A research team from IIT Roorkee and IIIT Delhi has published a groundbreaking paper introducing HCFD (Healthcare Codec-Fake Detection), the first benchmark specifically designed to detect AI-generated voice deepfakes in healthcare settings. The work addresses a critical vulnerability: modern speech synthesis pipelines use neural codecs as core building blocks, and existing detectors trained on healthy speech fail when faced with pathological voices from patients with conditions like depression or Alzheimer's. The team released Healthcare CodecFake, the inaugural pathology-aware dataset containing paired real and synthetic speech across multiple clinical conditions and codec families.
Their evaluation revealed that state-of-the-art detectors perform poorly on this new benchmark, highlighting the need for specialized models. The researchers demonstrated that PaSST, a patch-based spectro-temporal model, outperforms existing speech-based approaches. They then proposed PHOENIX-Mamba, a novel geometry-aware framework that models different types of codec-fakes as self-discovered clusters in hyperbolic space—a mathematical representation that better handles the variability in pathological speech.
The results are impressive: PHOENIX-Mamba achieved 97.04% accuracy detecting synthetic depression speech, 96.73% for Alzheimer's, and 96.57% for dysarthria. It maintained strong performance on Chinese language data as well, with accuracies above 93% across all conditions.
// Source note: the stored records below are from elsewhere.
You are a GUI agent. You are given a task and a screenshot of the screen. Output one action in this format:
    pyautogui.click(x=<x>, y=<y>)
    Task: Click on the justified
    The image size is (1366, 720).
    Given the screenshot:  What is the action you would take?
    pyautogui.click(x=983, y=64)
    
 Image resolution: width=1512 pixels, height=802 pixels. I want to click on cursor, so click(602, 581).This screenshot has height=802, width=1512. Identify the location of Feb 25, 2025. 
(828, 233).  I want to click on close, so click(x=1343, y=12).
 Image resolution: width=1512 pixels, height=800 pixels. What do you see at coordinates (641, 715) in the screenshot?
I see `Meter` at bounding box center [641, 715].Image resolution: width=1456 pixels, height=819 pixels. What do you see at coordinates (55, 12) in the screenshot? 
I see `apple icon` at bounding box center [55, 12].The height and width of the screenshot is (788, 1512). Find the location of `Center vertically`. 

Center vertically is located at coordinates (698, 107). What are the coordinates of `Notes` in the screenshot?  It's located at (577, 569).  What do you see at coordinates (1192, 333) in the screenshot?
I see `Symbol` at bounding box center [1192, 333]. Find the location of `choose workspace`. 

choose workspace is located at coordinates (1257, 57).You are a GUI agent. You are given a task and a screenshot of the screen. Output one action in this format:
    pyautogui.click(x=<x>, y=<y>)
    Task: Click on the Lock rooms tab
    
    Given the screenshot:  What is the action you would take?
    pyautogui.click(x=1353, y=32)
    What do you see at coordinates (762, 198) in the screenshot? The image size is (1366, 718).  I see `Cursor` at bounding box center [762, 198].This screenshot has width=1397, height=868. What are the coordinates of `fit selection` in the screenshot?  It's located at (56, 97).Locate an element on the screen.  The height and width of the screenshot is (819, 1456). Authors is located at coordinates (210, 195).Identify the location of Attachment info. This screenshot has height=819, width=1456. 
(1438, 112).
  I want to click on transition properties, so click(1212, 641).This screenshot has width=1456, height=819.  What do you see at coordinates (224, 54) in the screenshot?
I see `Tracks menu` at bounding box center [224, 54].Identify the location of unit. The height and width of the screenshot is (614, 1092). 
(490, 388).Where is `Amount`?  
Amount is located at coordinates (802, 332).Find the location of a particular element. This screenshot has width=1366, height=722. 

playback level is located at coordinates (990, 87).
This represents a significant advancement in securing voice-based healthcare applications against increasingly sophisticated audio deepfakes, which could otherwise be used to impersonate patients or fabricate medical evidence.
- Introduces HCFD, the first benchmark for detecting codec-based audio deepfakes in pathological healthcare speech
- PHOENIX-Mamba framework achieves 97%+ accuracy across depression, Alzheimer's, and dysarthria conditions
- Reveals existing detectors fail on pathological speech, creating security vulnerabilities in medical voice systems
Why It Matters
Prevents AI voice fraud in telehealth and medical documentation, protecting patient identity and treatment integrity.